Il motomondiale 2020 è finito. Enea Bastianini si è laureato campione del mondo di Moto2, Tony Arbolino ha fatto sognare tutti in Moto3, sperando fino alla fine di riuscire a bissare il successo dello scorso anno di Lorenzo Dalla Porta.
Cos’hanno in comune questi tre piloti? Non fanno parte, oggi, dell’Academy di Valentino Rossi, a dimostrazione che gli italiani sanno andare forte anche fuori da quel meraviglioso mondo che il Dottore ha creato, ormai una decina di anni fa, quando lui e il Sic si davano battaglia alla cava. Certo, chi più, chi meno, tutti e tre, il giro di Valentino Rossi, l'hanno frequentato pure loro, ma negli ultimi anni nessuno di loro si è allenato abitualmente coi ragazzi che ne fanno attivamente parte. Nessuno ha beneficiato del puntuale e preciso programma in cui sono "irregimentati" i piloti che l'Academy ha deciso di prendere ufficilamente sotto la propria ala.

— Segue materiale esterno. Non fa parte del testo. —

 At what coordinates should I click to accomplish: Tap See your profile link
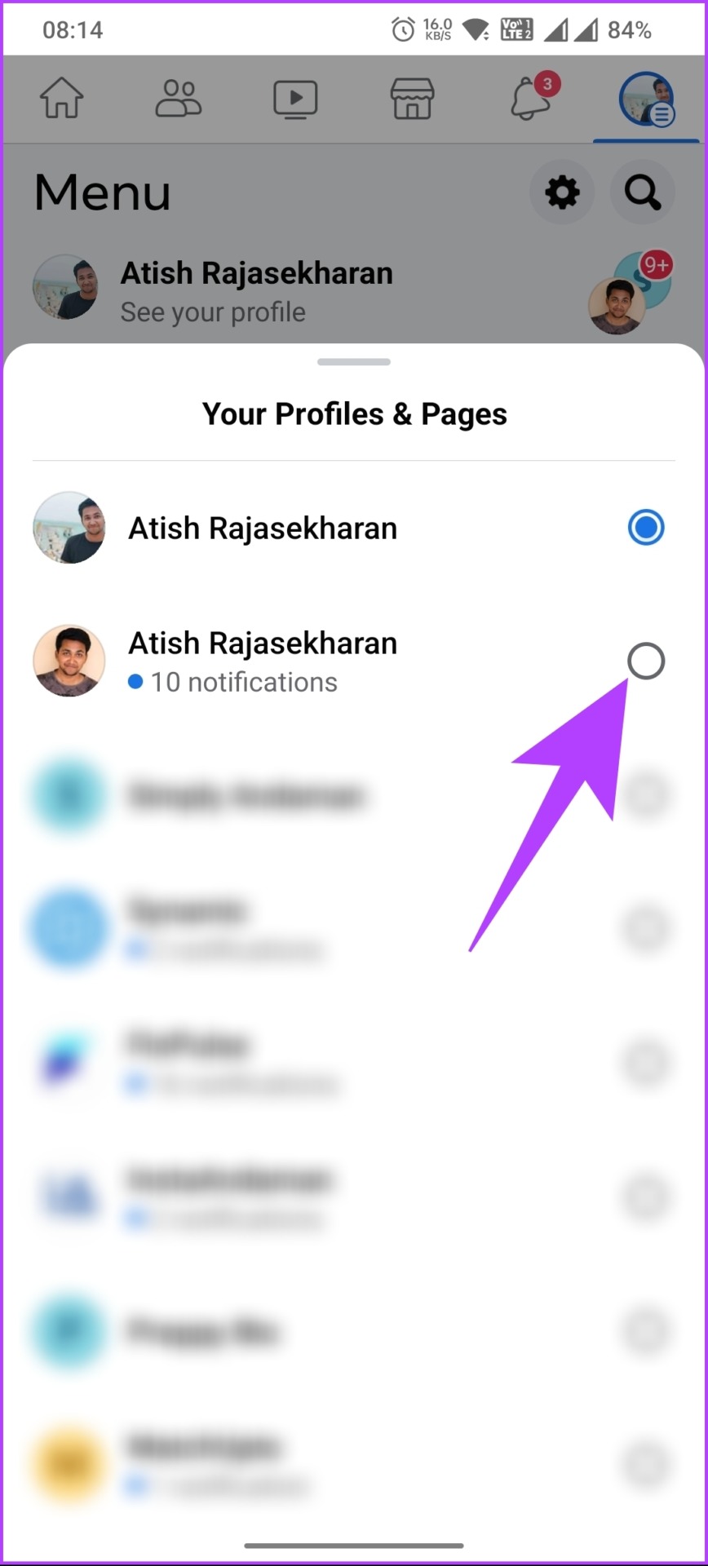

Certo, l'Academy in questi ultimi anni ci ha regalato emozioni, passione, talento. Con Morbidelli e Bagnaia, entrambi campioni del mondo, l’Academy ha dimostrato di essere capace di plasmare talenti grezzi e di trasformarli in campioni veri.
Prima di Morbidelli, infatti, l’ultimo italiano a vincere un mondiale era stato proprio lui, Valentino Rossi, nel 2009. Abbiamo dovuto attendere otto anni prima di vedere un italiano sul tetto del mondo delle due ruote e, probabilmente, l’Academy di Valentino Rossi ha avuto il grande merito, che nessuno può contestare, di dare nuova linfa vitale a un movimento che si era arenato sull'immensità del nove volte campione iridato. Un movimento che si era appassito, che non riusciva più a sfornare piloti di rilievo, qualcuno che fosse in grado di riportare l'Italia sul tetto del mondo delle due ruote.
Oggi, per fortuna, le cose sono cambiate, ma non esiste solo l’Academy. Ed è un bene.
Lo è perché creare una pluralità di talenti, di personalità, di personaggi, significa salvaguardare l'essenza di questo sport: l'antagonismo.
Perché se è vero che è stato bellissimo, nel 2018, vedere Pecco Bagnaia abbracciare Luca Marini alla fine della gara che ha sancito la vittoria mondiale del piemontese, o le congratulazioni di Andrea Migno a Franco Morbidelli dopo la vittoria a Valencia - tutti compagni e amici all'interno dell'Academy - altrettanto e forse ancor più belle sono state, in passato, le lotte tra Agostini e Pasolini, Capirossi e Gresini, Rossi e Biaggi. Aggressività, fame, gioie e dolori, prese per il culo e sfottò che hanno fatto la storia del Motomondiale e che hanno trovato la loro linfa in rapporti conflittuali che difficilmente potranno mai svilupparsi in un ambiente tanto coeso come quello dell'Academy.
Vi ricordate il Gran Premio di Welkom, in Sudafrica, 2004? Prima gara di Rossi con la Yamaha. Nessuno ci crede davvero. Max Biaggi, il suo più grande rivale a quel tempo, è in sella a una Honda, la stessa moto che Valentino ha lasciato solo qualche mese prima. Una sfida epica che alla fine vede vincere Valentino. Biaggi sarebbe potuto tornare ai box, tirare dritto. Invece no. Nel corso del giro d'onore, decide di affiancarlo e stringergli la mano. Dentro probabilmente sta morendo, rosica da matti, ma nessuno può negare a questo sport la bellezza della competizione, della rivalità, della condivisione di un traguardo. Ed è questo che più di tutto, noi vogliamo: la rivalità, la pluralità di talenti e le battaglie in pista, il tutto sempre assieme e quel rispetto tra piloti che non si riserva soltanto a chi è un tuo amico.
Ecco perché siamo così contenti che tutto il sistema Italia del motociclismo abbia dimostrato negli ultimi anni di saper dare vita a così tanti nuovi campioni, a prescindere da ciò che accade dalle parti di Tavullia. Perché le storie che riempiranno i nostri ricordi di domani hanno bisogno anche di questo: dell'incontro di persone dalle storie differenti, di un tipo di competizione che non significhi complicità, di scontri (sportivi) e di sfide senza esclusione di colpi.
Ecco perché siamo così contenti che, in Italia, per quanto gliene siamo grati, non esista solo l'Academy di Valentino Rossi.